Metropolis Sampling for Constrained Diffusion Models
by
Klarner, Leo
,
de Bortoli, Valentin
,
Fishman, Nic
in
Brownian motion
,
Constraint modelling
,
Riemann manifold
2023
Denoising diffusion models have recently emerged as the predominant paradigm for generative modelling on image domains. In addition, their extension to Riemannian manifolds has facilitated a range of applications across the natural sciences. While many of these problems stand to benefit from the ability to specify arbitrary, domain-informed constraints, this setting is not covered by the existing (Riemannian) diffusion model methodology. Recent work has attempted to address this issue by constructing novel noising processes based on the reflected Brownian motion and logarithmic barrier methods. However, the associated samplers are either computationally burdensome or only apply to convex subsets of Euclidean space.
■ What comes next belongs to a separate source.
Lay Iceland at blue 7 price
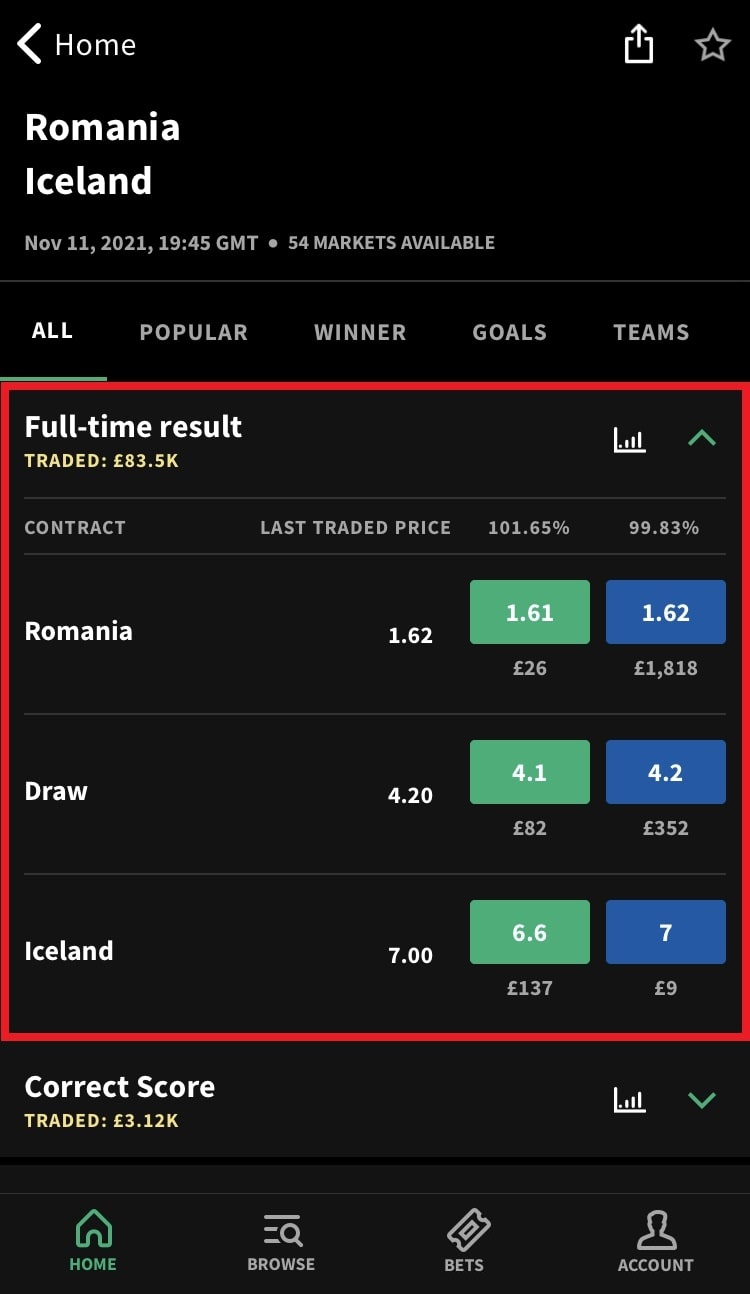 666,932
In this paper, we introduce an alternative, simple noising scheme based on Metropolis sampling that affords substantial gains in computational efficiency and empirical performance compared to the earlier samplers. Of independent interest, we prove that this new process corresponds to a valid discretisation of the reflected Brownian motion. We demonstrate the scalability and flexibility of our approach on a range of problem settings with convex and non-convex constraints, including applications from geospatial modelling, robotics and protein design.